C’est un pari audacieux que se sont ­lancé les producteurs des Projets de la meute en transportant leur pièce estivale en pleine saison froide dans un théâtre de près de 1500 places. Mais les coproducteurs André Robitaille et Mario ­Provencher aiment voir grand et avaient récemment relevé ce même défi en ­novembre avec La galère sur scène.

On peut certainement adhérer à cette audacieuse idée en tenant compte déjà de la magnifique brochette de comédiens, à laquelle s’ajoute le texte bien ficelé de Francis Veber, un auteur qui avait connu un important succès avec Le Dîner de cons. À l’instar de la pièce à succès, L’emmerdeur a également été adapté pour le marché québécois. «Toutes les références ont été changées, l’emmerdeur habite à Longueuil», souligne Pierre-François ­Legendre, qui campe le garçon d’étage.

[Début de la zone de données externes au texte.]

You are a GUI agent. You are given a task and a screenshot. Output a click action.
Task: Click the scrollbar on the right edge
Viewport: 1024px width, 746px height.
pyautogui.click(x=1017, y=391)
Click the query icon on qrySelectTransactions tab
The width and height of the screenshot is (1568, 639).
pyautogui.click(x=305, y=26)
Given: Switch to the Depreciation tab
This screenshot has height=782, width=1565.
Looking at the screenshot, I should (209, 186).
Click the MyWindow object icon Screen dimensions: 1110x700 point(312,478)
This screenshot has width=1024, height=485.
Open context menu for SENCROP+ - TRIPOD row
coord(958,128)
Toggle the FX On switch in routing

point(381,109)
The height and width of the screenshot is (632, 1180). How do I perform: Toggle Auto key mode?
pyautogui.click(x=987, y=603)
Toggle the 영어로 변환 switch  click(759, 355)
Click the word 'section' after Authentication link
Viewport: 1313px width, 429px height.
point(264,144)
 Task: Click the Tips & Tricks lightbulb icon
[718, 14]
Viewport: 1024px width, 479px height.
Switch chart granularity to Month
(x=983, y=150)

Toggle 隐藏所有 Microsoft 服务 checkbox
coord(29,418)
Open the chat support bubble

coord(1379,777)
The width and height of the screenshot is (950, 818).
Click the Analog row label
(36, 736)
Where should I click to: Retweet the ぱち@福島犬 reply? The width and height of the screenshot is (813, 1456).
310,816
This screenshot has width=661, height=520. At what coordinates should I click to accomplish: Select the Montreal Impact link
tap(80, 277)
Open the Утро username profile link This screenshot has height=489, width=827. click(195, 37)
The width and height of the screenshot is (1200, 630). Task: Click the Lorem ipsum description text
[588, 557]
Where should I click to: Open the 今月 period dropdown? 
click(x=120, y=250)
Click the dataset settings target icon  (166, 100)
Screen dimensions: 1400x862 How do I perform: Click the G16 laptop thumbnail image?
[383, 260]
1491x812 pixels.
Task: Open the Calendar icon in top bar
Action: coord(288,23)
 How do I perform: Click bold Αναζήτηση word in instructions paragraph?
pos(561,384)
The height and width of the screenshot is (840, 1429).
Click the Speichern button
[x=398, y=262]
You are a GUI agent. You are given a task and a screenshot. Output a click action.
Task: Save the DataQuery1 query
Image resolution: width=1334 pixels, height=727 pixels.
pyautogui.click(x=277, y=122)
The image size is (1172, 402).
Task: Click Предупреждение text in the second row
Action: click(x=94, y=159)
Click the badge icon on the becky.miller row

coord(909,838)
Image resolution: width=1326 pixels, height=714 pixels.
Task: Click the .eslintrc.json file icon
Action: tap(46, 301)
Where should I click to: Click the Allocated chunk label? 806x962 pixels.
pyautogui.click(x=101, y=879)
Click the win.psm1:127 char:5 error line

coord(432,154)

Après la trentaine de représentations données durant la saison estivale, la ­troupe a déjà donné 20 représentations depuis que la tournée s’est amorcée et une vingtaine d’autres sont à l’agenda.

Une comédie déjantée

C’est principalement l’humour déjanté de la pièce qui a fait son succès. «Nous sommes dans un humour léger, mais c’est surtout l’occasion de passer un bon ­moment amusant», estime Pierre-­François Legendre.

La pièce, créée en 1971, raconte ­l’histoire de François Pignon (défendu par Marcel Lebœuf), un photographe de presse qui a des idées suicidaires depuis que sa femme (Monique Spaziani) a ­demandé le divorce, lui préférant le Dr Wolf (Patrice Coquereau). C’est dans une chambre d’hôtel que Pignon, ­toujours aussi gaffeur, tentera de mettre son plan à exécution en se pendant à la tuyauterie de la salle de bain de la chambre dans laquelle il loge. Mais tout ce qu’il réussira à faire, c’est provoquer une inondation.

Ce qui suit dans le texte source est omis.